演習課題 1>
モンゴルの南北分断を扱う本文によると、バボージャブ将軍が生まれた土地は、現在のどこにあたりますか。
演習課題 2>
モンゴルの南北分断とバボージャブ将軍を扱う本文を、最後の一文の後から書き継いでください。

モンゴルと言えば、大相撲で活躍している外国人力士たちや、ユーラシア大陸を股にかけたモンゴル帝国の覇者チンギス=ハーンが有名ですが、国家が南北に分断されている現状については、あまり知られていないのではないでしょうか。
「モンゴルの北はロシア、南は中国でしょう?どこに分断されたモンゴルがあるの?」
……中国の地図を見ると、モンゴルとの国境に「内モンゴル(蒙古)自治区」という地名が広がっており、これこそモンゴル人にとっては「奪われた土地=南モンゴル」に他なりません。
※ちなみに「内」モンゴル自治区とは、中国から見てこっち(内)側という意味であり、現在のモンゴルは「外蒙古」と呼んでいますが、モンゴル人にしてみれば内も外もなく、どっちも我が国(モンゴル)だと言いたいところでしょう。
世界は常に弱肉強食、奪い奪われは世の習いですから、中国が悪いなどといった主張はナンセンスですが、どうしてこうなったのか、その事情を知っておくことは平和を守る上で大切な教訓となります。
また、モンゴル人もただ奪われたばかりではなく、多くの英雄たちがモンゴルの民族独立と南北統一を目指し、日本人とも連携して戦いに身を投じました。
今回はそんな英雄の一人であるバボージャブ将軍(1875~1916)のエピソードを紹介したいと思います。
清国に支配されていたモンゴル族の青年、日清戦争の勝利に希望を見出す
バボージャブ(巴布扎布)は清朝末期の光緒元1875年、内蒙古のジョソト(卓索図)盟トゥメト(土黙特)左翼旗、現在の中国遼寧省阜新市に生まれます。
19世紀末のモンゴル族は、かつての大帝国もすっかり影を潜めてその版図を縮小。北はロシア帝国、南は清朝に脅かされながら、南北両大国の緩衝地帯として命脈を保っている状態でした。
こと南モンゴル(内蒙古)は万里の長城を越えて清国から多数の農民が流入し、強引に農耕開拓を行ったため、すっかり砂漠化が進み、国土は荒れ果ててしまいます。

資料>
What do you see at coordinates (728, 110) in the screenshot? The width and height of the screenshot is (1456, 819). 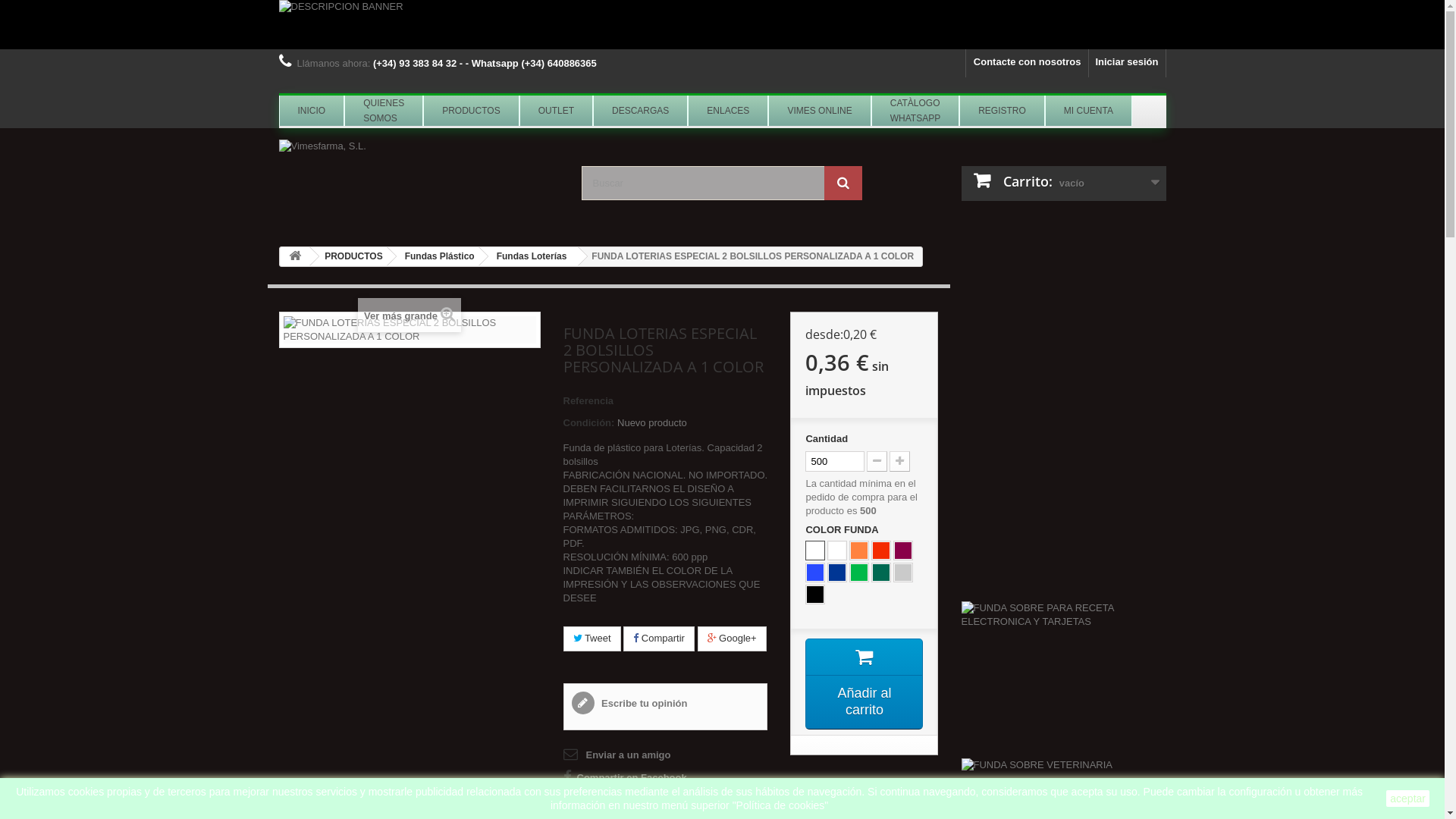 I see `'ENLACES'` at bounding box center [728, 110].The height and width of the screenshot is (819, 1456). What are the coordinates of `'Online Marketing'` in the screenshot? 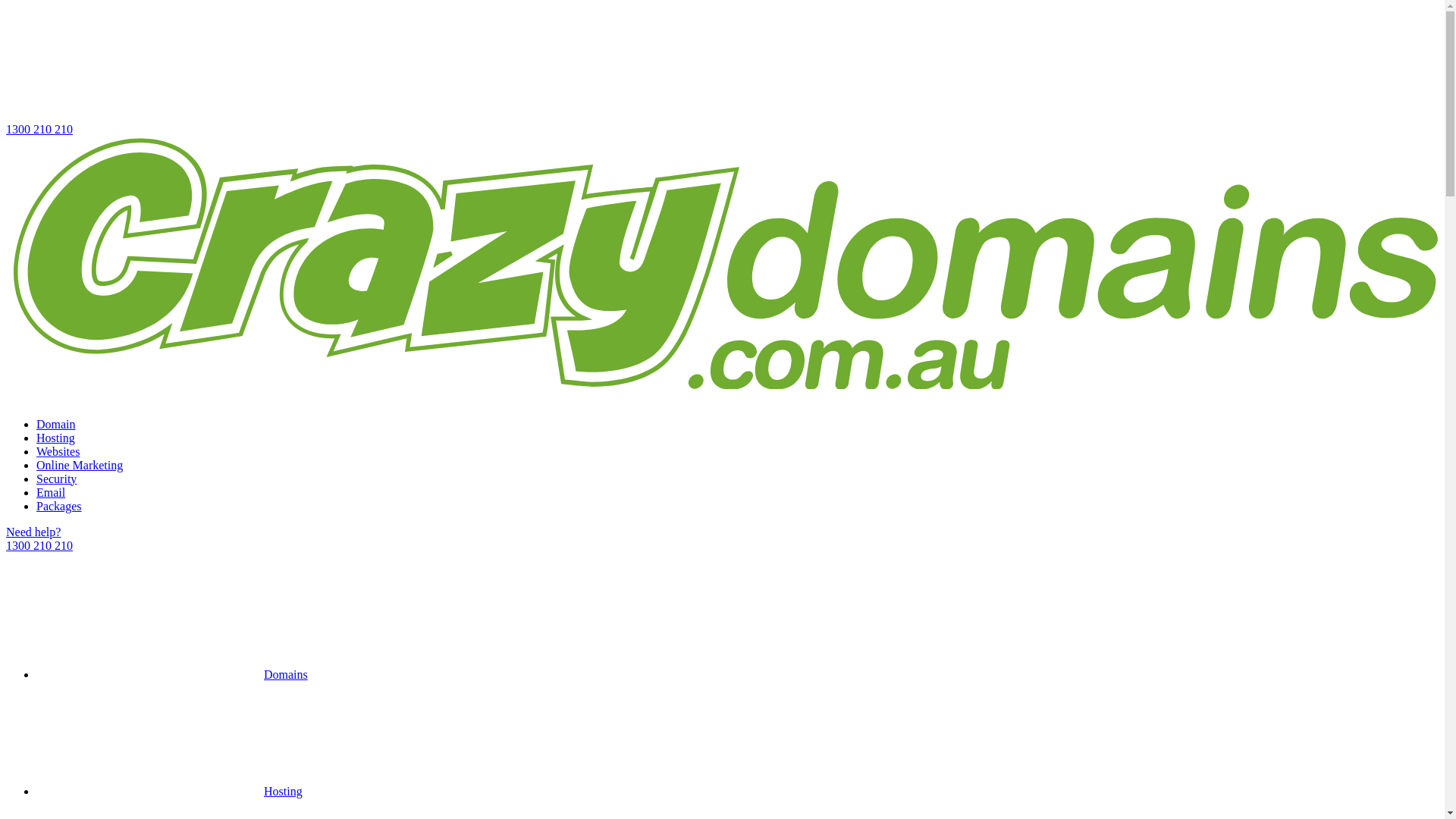 It's located at (79, 464).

解答 1>
現在の中国遼寧省阜新市にあたります。

解答 2>
(※この地域は元々降水量が少なく、農耕には不向きでした。わずかに生育する草木を家畜に食べさせることで人間が摂取できる栄養源に変換する遊牧生活は、厳しい自然に生きるモンゴル人たちの知恵だったのです)
自然の恩恵を授かる遊牧生活を維持できなくなったのか、バボージャブが10歳になった光緒十1885年ごろ、一家は彰武県大冷営子(同市内)に移住。農業を手伝ったのか、あるいは都市部へ奉公に出たのか判りませんが、いずれにしても苦労が察せられます。
そんなバボージャブが19歳となる光緒十九1894年、清国が大日本帝国と称する東洋の島国と戦争を起こしました。
後世「日清戦争」と呼ばれたこの戦争で、アヘン戦争の敗北以来、欧米列強に領土を蚕食されつつもなお「眠れる獅子」と恐れられていた清国……それが東洋の小国・日本に敗れた事によって「眠っていたのは(=清国は)獅子ではなく、ただの肥った豚だった」と世界中に知れ渡る事となったのです。
近代日本にとって大きな一歩となった勝利ですが、これを喜んだのは日本人だけではありませんでした。
「もしかしたら……モンゴル族が独立を勝ち取れるかも知れない!」
これまでモンゴル族を支配していた清国は、絶対の存在ではないことを確信。そして幕末以来の近代化によって着実に国力を伸ばしている日本と連携すれば、民族独立の希望が見えてくる……バボージャブ青年は、大いに昂揚した事でしょう。
日露戦争勃発!花大人こと花田仲之助に見い出され、満洲義軍に参加を決意
そんな昂揚感の中で結婚したバボージャブは長男・ノンナイジャブ(濃乃扎布)と次男・ガンジョールジャブ(甘珠爾扎布)を授かり、貧しいながらも幸せな家庭を築き上げていた光緒二十九1904年、今度は日本がロシアと開戦したのでした。
「皇国の興廃はこの一戦にあり……」
後に日本海の決戦(対馬沖海戦。明治三十八1905年5月26~27日)に臨んだ日本の連合艦隊司令長官・東郷平八郎(とうごう へいはちろう)提督が、「もう後がない」と不退転の覚悟でZ旗を揚げたこの戦いは、誰の眼にも勝算なしと見られていました。
十年前の日清戦争では「眠っていたのは、獅子ではなくて豚だった」というオチがついたからどうにか勝てたものの、今度は冬眠明けの気が立ったヒグマ。何より15世紀の大航海時代からこの数百年、有色人種が白人国家に勝てた例(ためし)はありません。
「……だったらどうするんだ?このまま日本がロシアに敗れるに任せ、『やっぱり白人様には勝てないんだ』『俺たちモンゴル族は、未来永劫ロシアと清国の奴隷でいるしかないんだ』って、いじけた人生をただ引き延ばし、惨めに命を永らえるのか……?」
否、否……断じて否だ!……ついにバボージャブ青年は立ち上がりました。ここで日本を見捨てたら、俺たちモンゴル族は、いや黄色人種は、ずっと大国のエゴに虐げられたままだ!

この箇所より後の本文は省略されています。